By ThePooBurner on 12/23/2008 12:05:36 PM , Rating: 2
This is why people like your articles more than they like Jason's. I don't think I've ever seen one of the first comments on one of your pieces that read like "Sensationalism, opinion, sweeping conclusions. Gee i wonder who wrote it? Oh, Mick. Well there you go" or "I was excited to read this. Then i saw it was Mick." or "Dang it, it's by mick. Well i guess i can forget everything i just read."


By masher2 (blog) on 12/23/2008 12:17:48 PM , Rating: 5
In the past, I've been guilty as well, and rightfully rapped for it. And for the record, I think Mick is a good writer, albeit he stepped over the line in this particular case.
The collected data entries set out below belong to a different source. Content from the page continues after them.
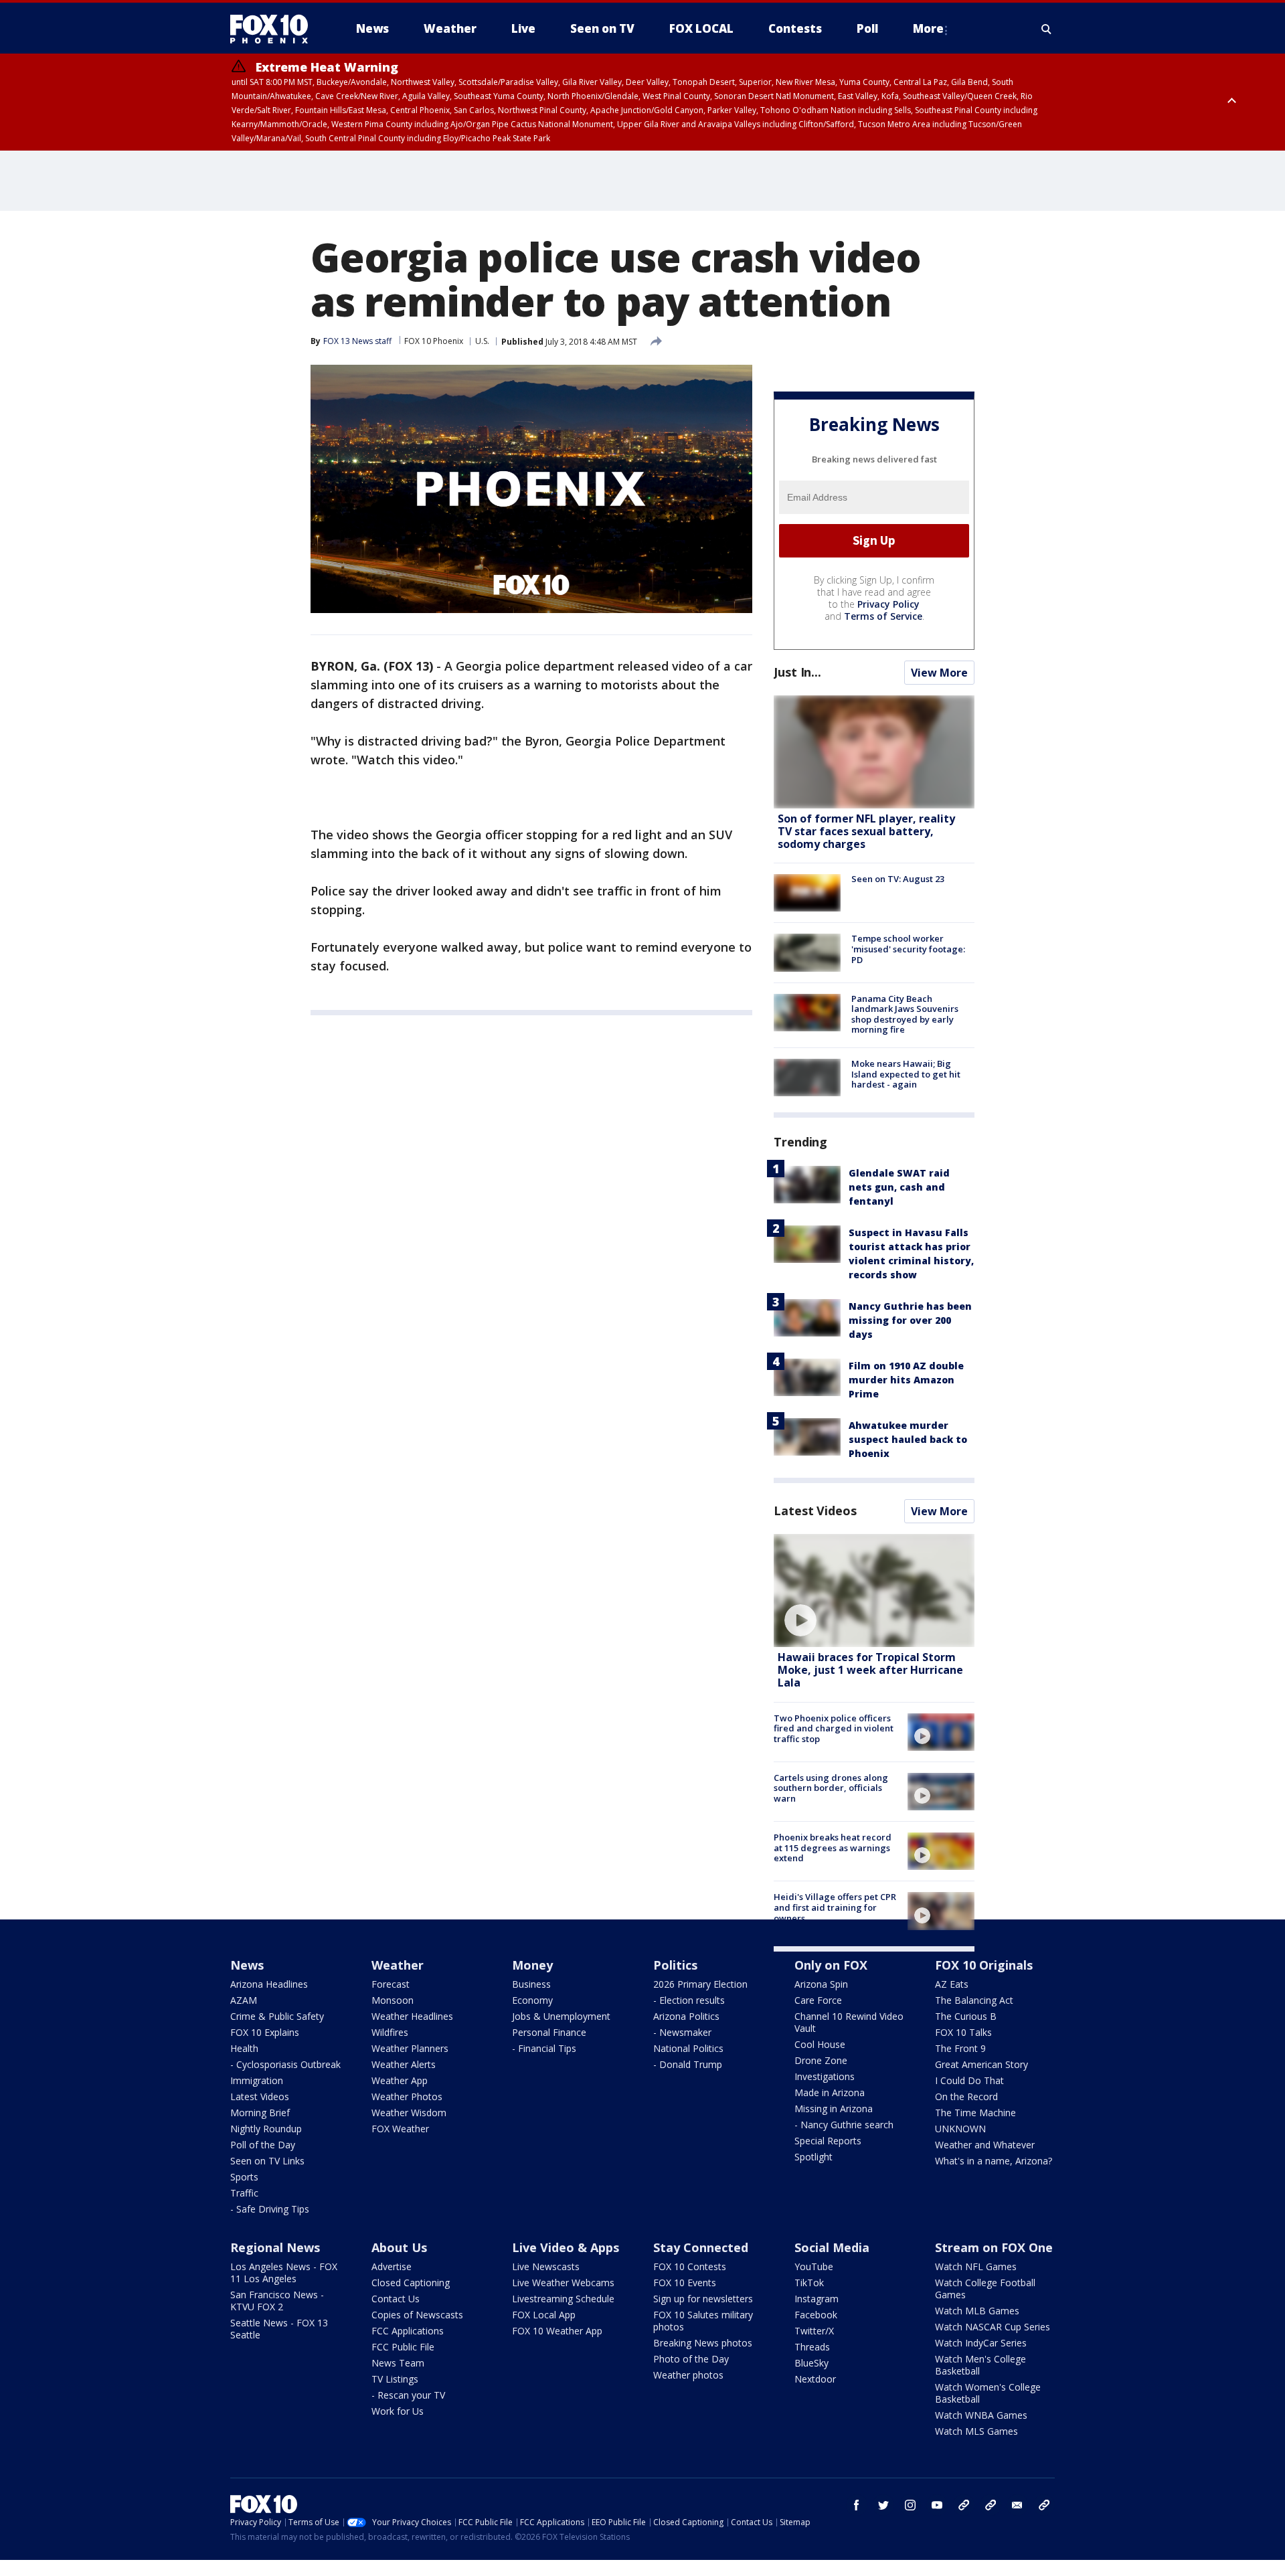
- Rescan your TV (408, 2395)
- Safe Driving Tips (269, 2209)
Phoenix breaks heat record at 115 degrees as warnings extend (832, 1847)
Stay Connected (700, 2247)
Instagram (816, 2298)
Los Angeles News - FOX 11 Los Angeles (283, 2272)
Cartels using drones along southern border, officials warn (831, 1788)
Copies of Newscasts (417, 2314)
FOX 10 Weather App (557, 2330)
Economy (532, 2000)
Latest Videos (815, 1510)
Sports (244, 2176)
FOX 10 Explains (264, 2032)
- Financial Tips (544, 2048)
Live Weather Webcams (563, 2282)
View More (939, 672)
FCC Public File (402, 2346)
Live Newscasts (546, 2266)
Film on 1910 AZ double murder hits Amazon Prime (906, 1379)
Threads (812, 2346)
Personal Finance (549, 2032)
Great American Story (981, 2064)
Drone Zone (820, 2060)
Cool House (819, 2044)
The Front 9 (960, 2048)
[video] (874, 1590)
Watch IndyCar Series (981, 2342)
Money (532, 1965)
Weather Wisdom (408, 2112)
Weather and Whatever (985, 2144)
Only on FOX (830, 1965)
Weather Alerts (403, 2064)
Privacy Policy (888, 604)
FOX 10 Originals (984, 1965)
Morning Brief (260, 2112)
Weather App (399, 2080)
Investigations (824, 2076)
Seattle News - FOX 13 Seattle (279, 2328)
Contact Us (395, 2298)
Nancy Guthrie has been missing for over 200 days (910, 1320)
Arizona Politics (686, 2016)
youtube (937, 2505)
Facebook (815, 2314)
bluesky (990, 2505)
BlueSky (811, 2362)
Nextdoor (815, 2379)
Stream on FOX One (994, 2247)
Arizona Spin (821, 1984)
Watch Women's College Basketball (988, 2393)
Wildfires (389, 2032)
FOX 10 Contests (689, 2266)
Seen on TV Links (267, 2160)
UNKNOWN (960, 2128)
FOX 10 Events (684, 2282)
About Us (399, 2247)
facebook (856, 2505)
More (928, 28)
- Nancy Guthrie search (843, 2124)
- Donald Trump (687, 2064)
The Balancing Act (974, 2000)
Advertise (391, 2266)
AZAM (243, 2000)
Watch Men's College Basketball (980, 2364)
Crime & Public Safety (277, 2016)
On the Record (966, 2096)
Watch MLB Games (977, 2310)
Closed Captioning (410, 2282)
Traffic (244, 2192)
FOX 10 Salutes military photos (703, 2320)
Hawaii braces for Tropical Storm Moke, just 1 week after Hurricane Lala (870, 1670)
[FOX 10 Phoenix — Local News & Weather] (274, 29)
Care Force (818, 2000)
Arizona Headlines (269, 1984)
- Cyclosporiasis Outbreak (285, 2064)
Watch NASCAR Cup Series (992, 2326)
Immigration (256, 2080)
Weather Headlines (412, 2016)
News (247, 1965)
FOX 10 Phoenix (433, 341)
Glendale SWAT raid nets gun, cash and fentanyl (899, 1187)
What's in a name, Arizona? (993, 2160)
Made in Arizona (829, 2092)
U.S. (482, 341)
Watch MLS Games (976, 2431)
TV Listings (394, 2379)
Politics (675, 1965)
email (1017, 2505)
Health (244, 2048)
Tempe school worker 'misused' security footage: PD (908, 948)
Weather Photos (406, 2096)
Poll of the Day (262, 2144)
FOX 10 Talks (963, 2032)
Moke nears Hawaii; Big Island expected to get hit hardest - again (905, 1073)
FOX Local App (544, 2314)
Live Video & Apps (565, 2247)
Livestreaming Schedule (563, 2298)
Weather (397, 1965)
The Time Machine (975, 2112)
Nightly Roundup (266, 2128)
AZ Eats (951, 1984)
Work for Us (397, 2411)
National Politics (688, 2048)
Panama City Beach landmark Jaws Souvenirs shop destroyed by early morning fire (904, 1014)
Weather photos (688, 2375)
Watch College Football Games (985, 2288)
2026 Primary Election (700, 1984)
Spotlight (813, 2156)
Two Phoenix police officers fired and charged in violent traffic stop (833, 1728)
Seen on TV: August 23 (897, 879)
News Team (397, 2362)
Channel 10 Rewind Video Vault (849, 2022)
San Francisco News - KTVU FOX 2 (277, 2300)
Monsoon (392, 2000)
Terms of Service (883, 616)
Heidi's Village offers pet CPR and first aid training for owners (835, 1907)
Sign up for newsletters (703, 2298)
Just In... (797, 672)
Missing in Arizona (833, 2108)
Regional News (275, 2247)
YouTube (813, 2266)
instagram (910, 2505)
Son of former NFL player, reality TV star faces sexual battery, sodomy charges (866, 831)
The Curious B (966, 2016)
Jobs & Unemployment (561, 2016)
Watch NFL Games (976, 2266)
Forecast (390, 1984)
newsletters (1044, 2505)
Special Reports (827, 2140)
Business (531, 1984)
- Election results (689, 2000)
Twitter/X (814, 2330)
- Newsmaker (682, 2032)
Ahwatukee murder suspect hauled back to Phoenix (908, 1439)
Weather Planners (409, 2048)
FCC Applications (407, 2330)
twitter (883, 2505)
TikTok (809, 2282)
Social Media (831, 2247)
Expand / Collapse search (1047, 29)
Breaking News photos (702, 2342)
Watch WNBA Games (981, 2415)
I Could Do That (969, 2080)
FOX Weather (400, 2128)
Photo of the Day (691, 2358)
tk (963, 2505)
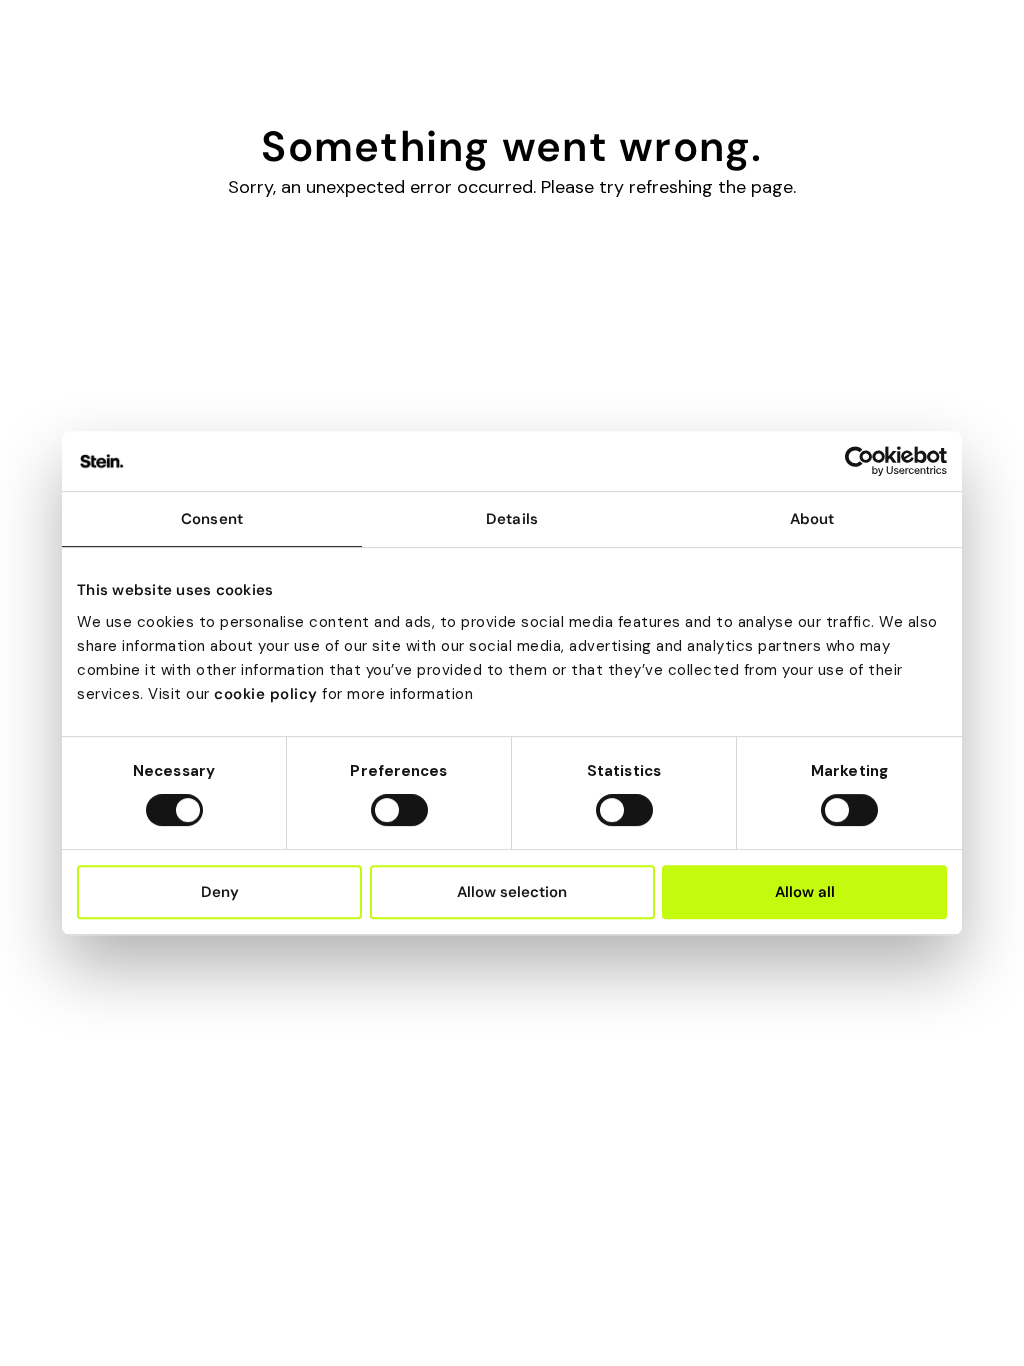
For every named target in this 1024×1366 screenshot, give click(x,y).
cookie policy (266, 694)
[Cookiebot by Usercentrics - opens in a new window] (859, 461)
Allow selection (512, 892)
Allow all (805, 892)
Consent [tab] (212, 519)
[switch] (399, 810)
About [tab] (812, 519)
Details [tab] (512, 519)
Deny (220, 892)
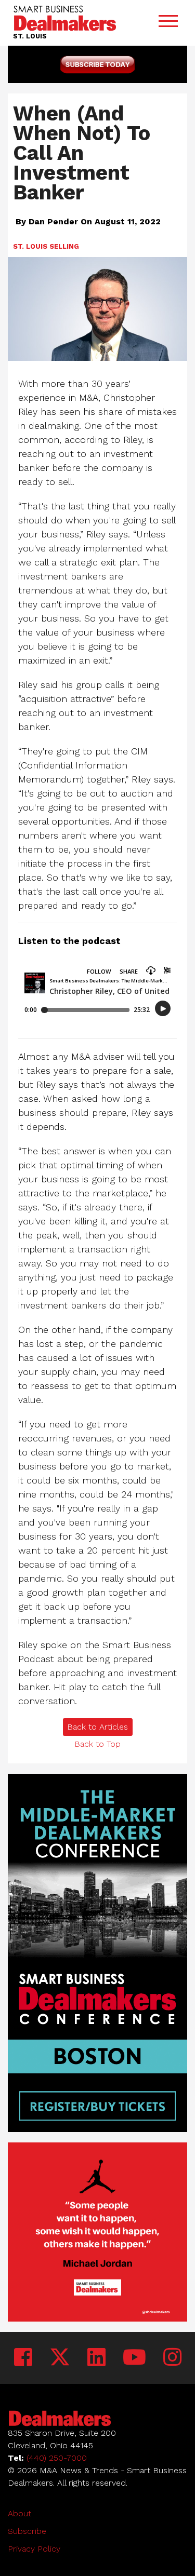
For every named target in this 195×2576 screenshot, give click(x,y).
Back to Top (97, 1744)
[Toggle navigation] (168, 23)
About (19, 2513)
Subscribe (27, 2531)
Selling (64, 246)
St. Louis (30, 246)
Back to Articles (97, 1727)
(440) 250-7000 (57, 2458)
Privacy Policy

RE: Opinion doesn't belong in straight news...
By ThePooBurner on 12/23/2008 12:32:07 PM , Rating: 3
Oh, Not to mention the fact that saying it the way it was wasn't only opinion, but it was ridiculous in it's suggestion. Saying Brittan "has turned over a new leaf" in that fashion is to accuse them of continuing to act that way and that it is only a recent turn of events that they have stopped being colonialist. The phrase is accusatory and deriding of the current Brittan, which is not only uncalled for but it entirely out of place and line with the facts as they stand. It's a blatant misrepresentation of things. That is the main problem with it. It is holding them guilty still for things they are no longer guilty of, if guilty is even an appropriate word. As Michael pointed out in rebuttal the tribal war nature of the region is just that. The nature of the region. It was like that before they got there, and it is like that now that they aren't there. Therefore, there is no correlation between the warfare and the British occupation and therefore Brittan is absolved by the facts of history from the supposed wrong doing for which they are accused by the statement. Opinion is one thing, but the statement in question was more than just a simple opinion.


By Wierdo on 12/23/2008 12:52:11 PM , Rating: 2
Well they are in Iraq so... ok low blow.